Paying contractors gross puts agencies at risk, experts claim

Tuesday 15 April 2014

Agencies that pay their contractors gross are at risk from false self-employment laws that can into effect on April 6th.

Law and compliance specialist Lawspeed is warning agencies that they may find themselves on the wrong side of the law if they don't review their arrangements immediately.

Adrian Marlowe, managing director of the firm, said: "Recruitment agencies contracting directly with hirers are liable for PAYE payments if the new rules apply. This means that they should be diligent right now in checking that the individuals they supply are not being paid gross by the intermediaries they are engaged through.

"This issue is of particular importance to those operating in the construction industry, where it is common for gross payments to be made under the CIS tax scheme."

He added that the law is being applied with no exceptions and there is no provision for agencies to put off dealing with the issue. Failure to tackle arrangements immediately could cause some to pay back payments to HM Revenue and Customs (HMRC).

The changes were set down in the finance bill 2014 and require PAYE to be applied to payments unless it is shown that the worker in question is not under supervision, direction or control (SDC test).

All intermediaries fall under the legislation and the debts of liable agencies can be transferred to directors of the companies.

However, debts do not apply if a contractor has already been paid for the work done by way of employment income.

Mr Marlowe explained that HMRC will work from an assumption that an individual is working under control. Therefore, the responsibility lies with agencies to establish otherwise.

"This is against the backdrop that our reading of the law is that it applies to any services performed by an individual whether through a company or otherwise, regardless of sector," he said.

Mr Marlowe added that simply asking a client if there is an SDC is not sufficient and agencies will be liable if they get it wrong.

Agencies will be able to learn their options and understand the rules better at a false self-employment seminar in London on April 15th. HMRC officials will speak at the event, as will Lawspeed.

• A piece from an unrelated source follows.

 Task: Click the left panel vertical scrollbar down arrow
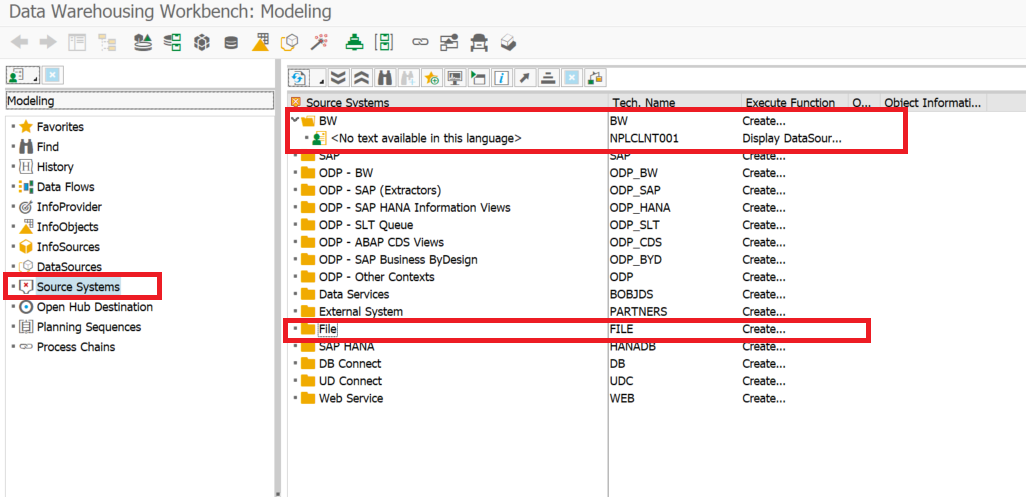click(x=277, y=491)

For those required to submit PAYE, the government is urging companies to do so in real-time.

In March, over 70,000 employers were sent an email telling them they must switch to the new system by the end of the year or face penalties of at least £100.

The sum of the penalty depends on the number of employees and the the length of time involved.

Ruth Owen, HMRC's director general for personal tax, claims that over 99 per cent of PAYE records are already reported in real time, with businesses claiming it's easy to use.

"So those who have not begun using the system should not stick their heads in the sand. They need to act now to ensure that they don’t get a penalty at the year end," she said.